▶ [Exercise aim]
Exactly as they appear below, repeat the lines from the one with "Screenshot is 683x2576." through the one with "Skincare (35, 2127)", and no others.

▶ [Information shown]
BEGIN
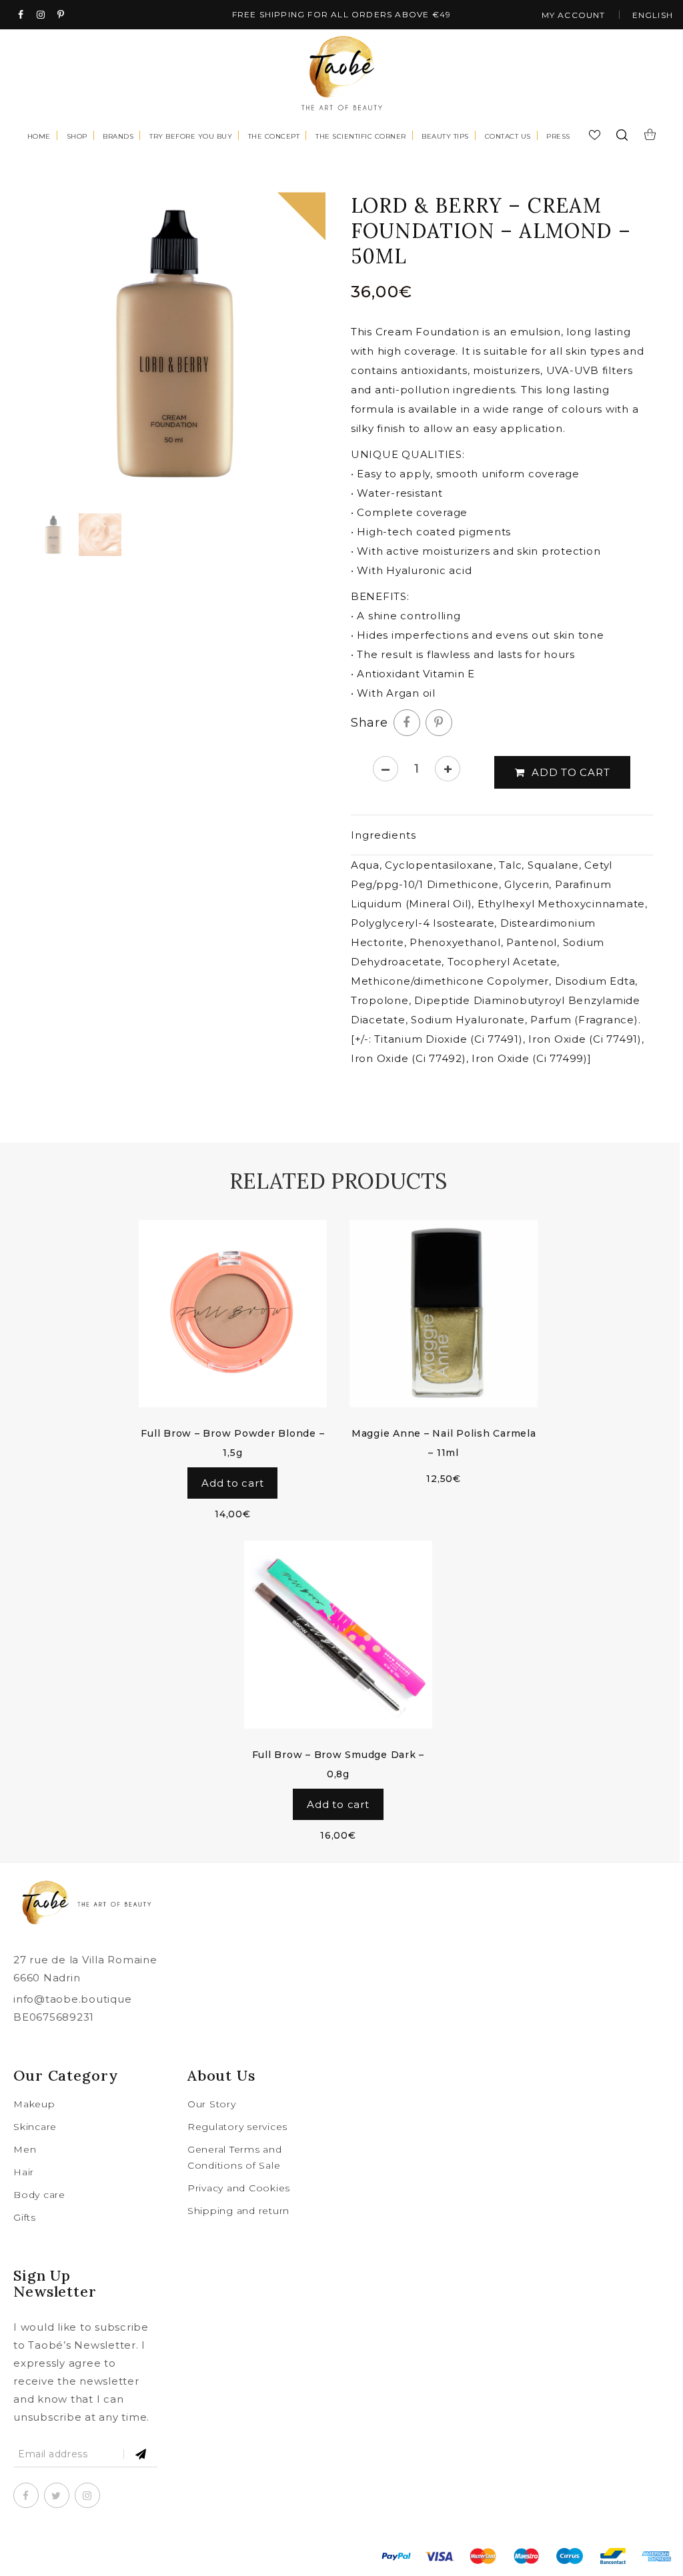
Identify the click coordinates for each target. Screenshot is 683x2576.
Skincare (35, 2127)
END
BEGIN
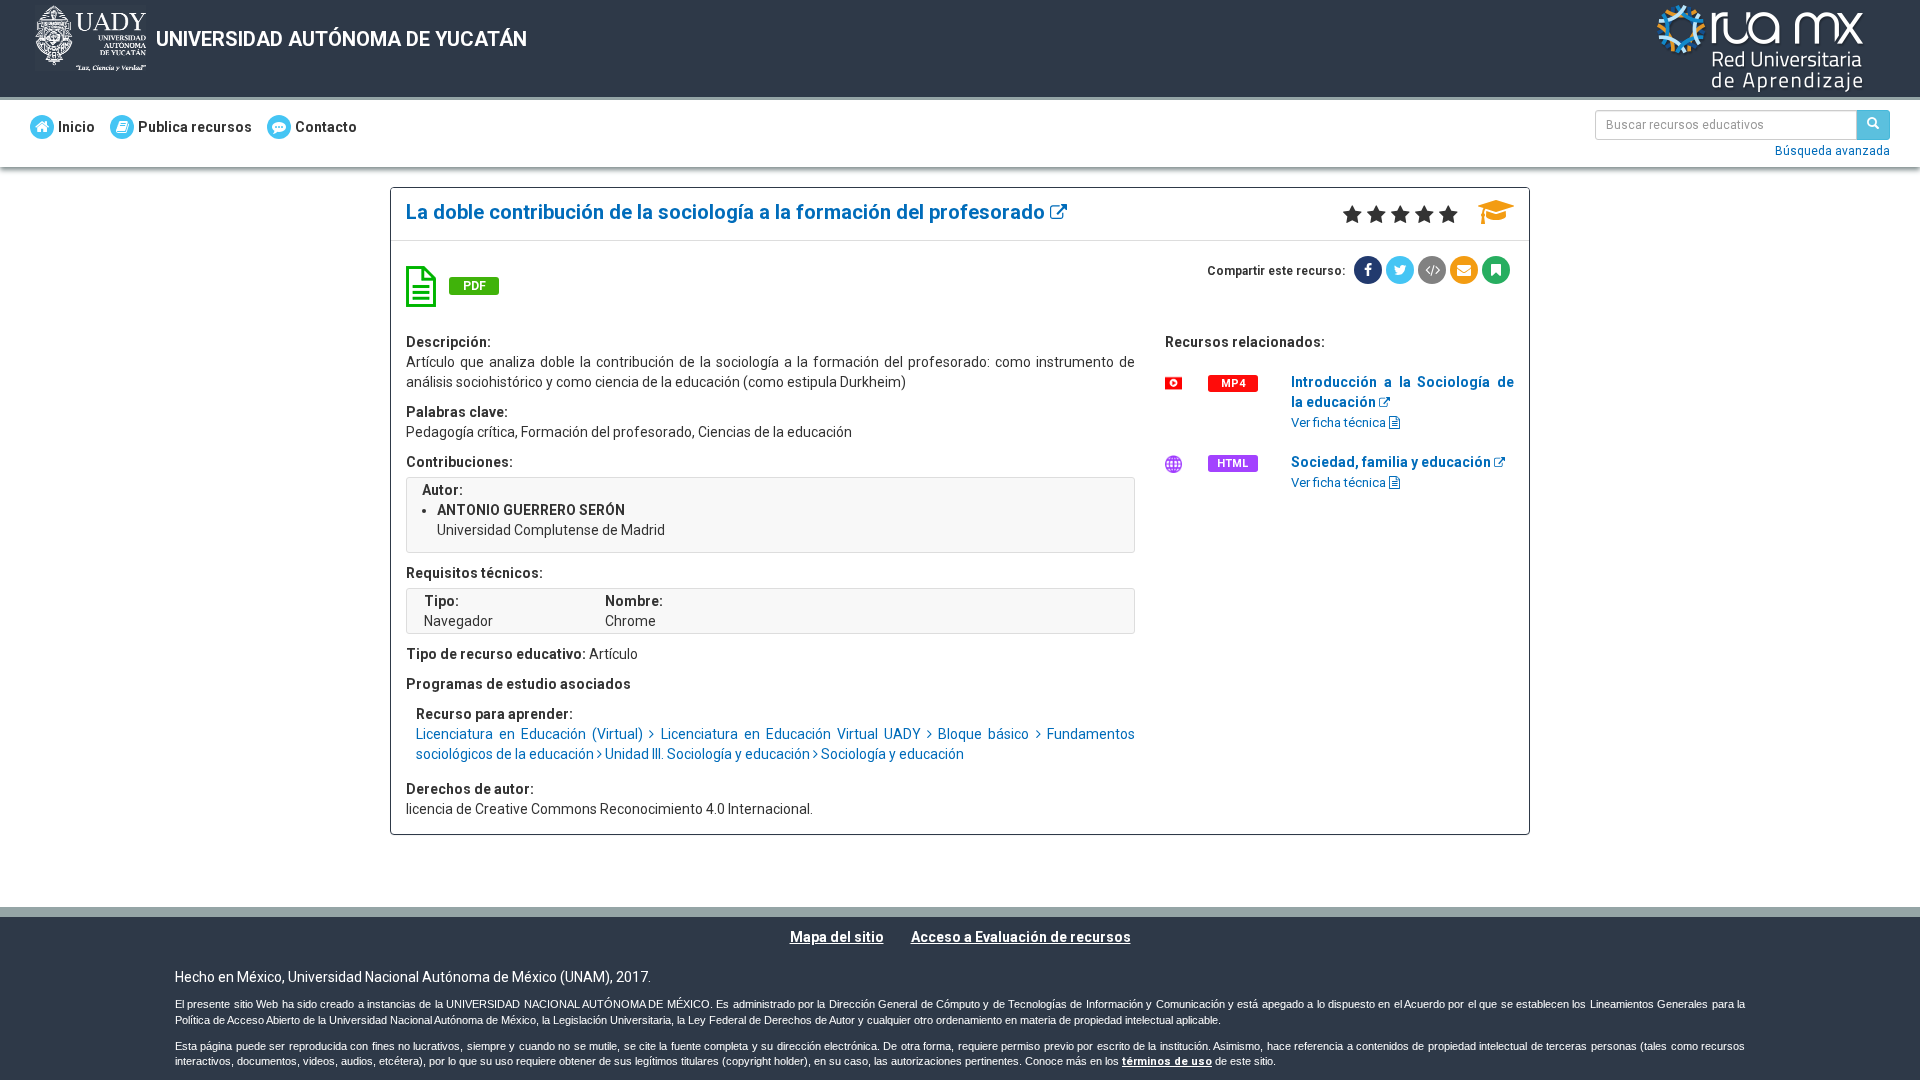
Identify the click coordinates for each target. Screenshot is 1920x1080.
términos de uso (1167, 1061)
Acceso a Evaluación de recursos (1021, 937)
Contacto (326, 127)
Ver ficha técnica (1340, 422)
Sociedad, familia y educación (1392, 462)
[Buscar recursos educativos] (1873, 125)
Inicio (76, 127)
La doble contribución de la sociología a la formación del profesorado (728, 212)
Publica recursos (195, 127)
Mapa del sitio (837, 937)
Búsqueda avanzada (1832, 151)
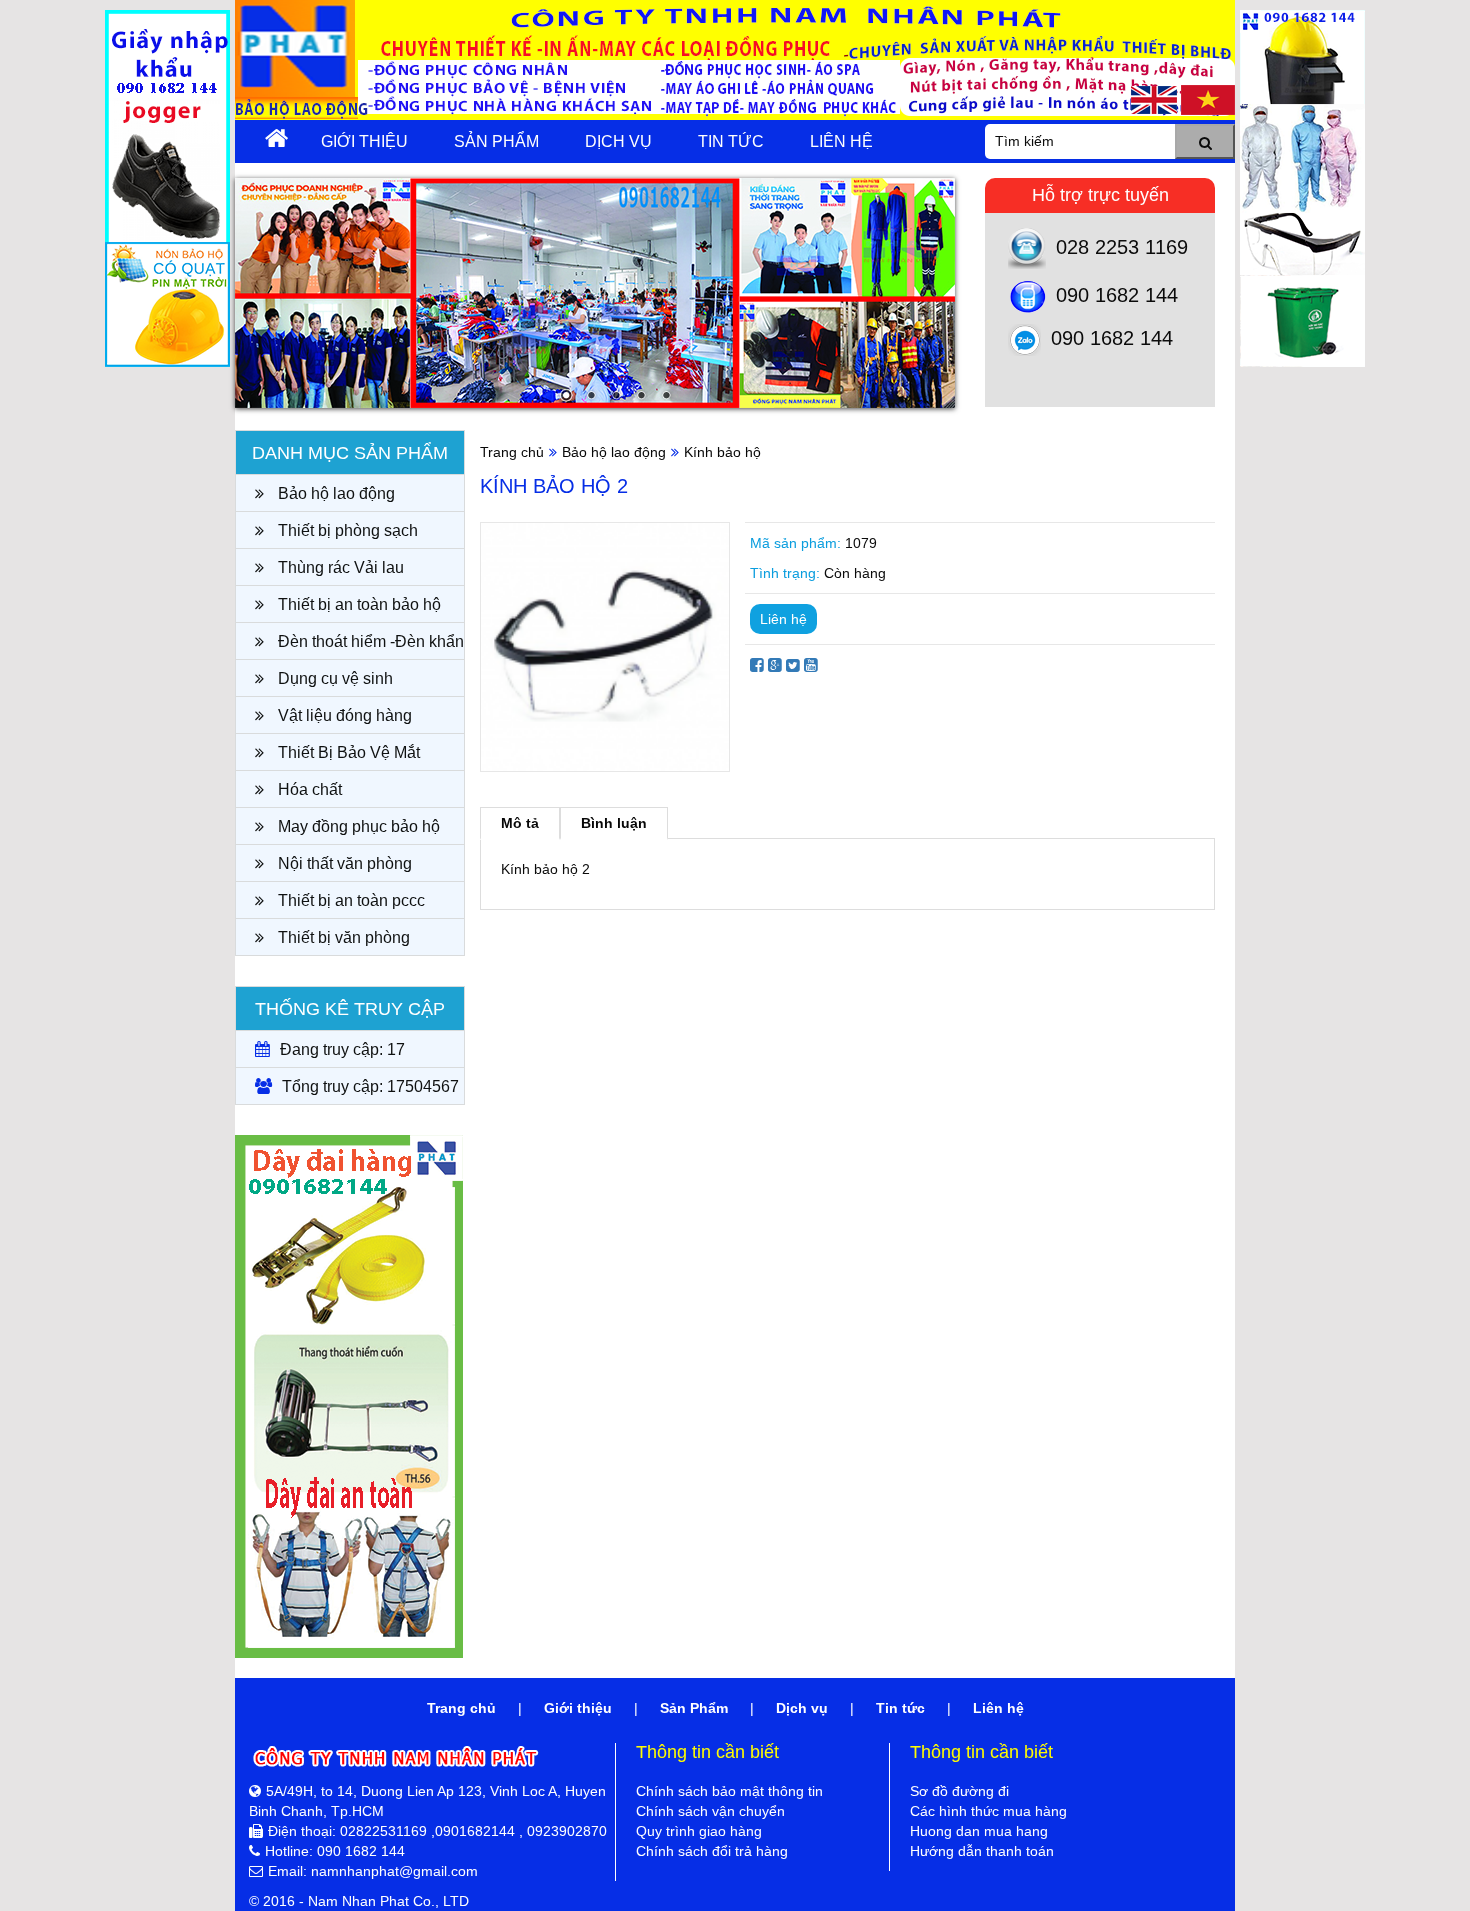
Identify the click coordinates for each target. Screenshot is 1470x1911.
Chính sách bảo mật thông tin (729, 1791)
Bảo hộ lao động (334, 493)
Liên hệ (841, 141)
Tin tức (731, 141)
END
▶ [Solved exercise]
Identify the click coordinates for each target. Screenshot is 683x2576.
Skincare (35, 2127)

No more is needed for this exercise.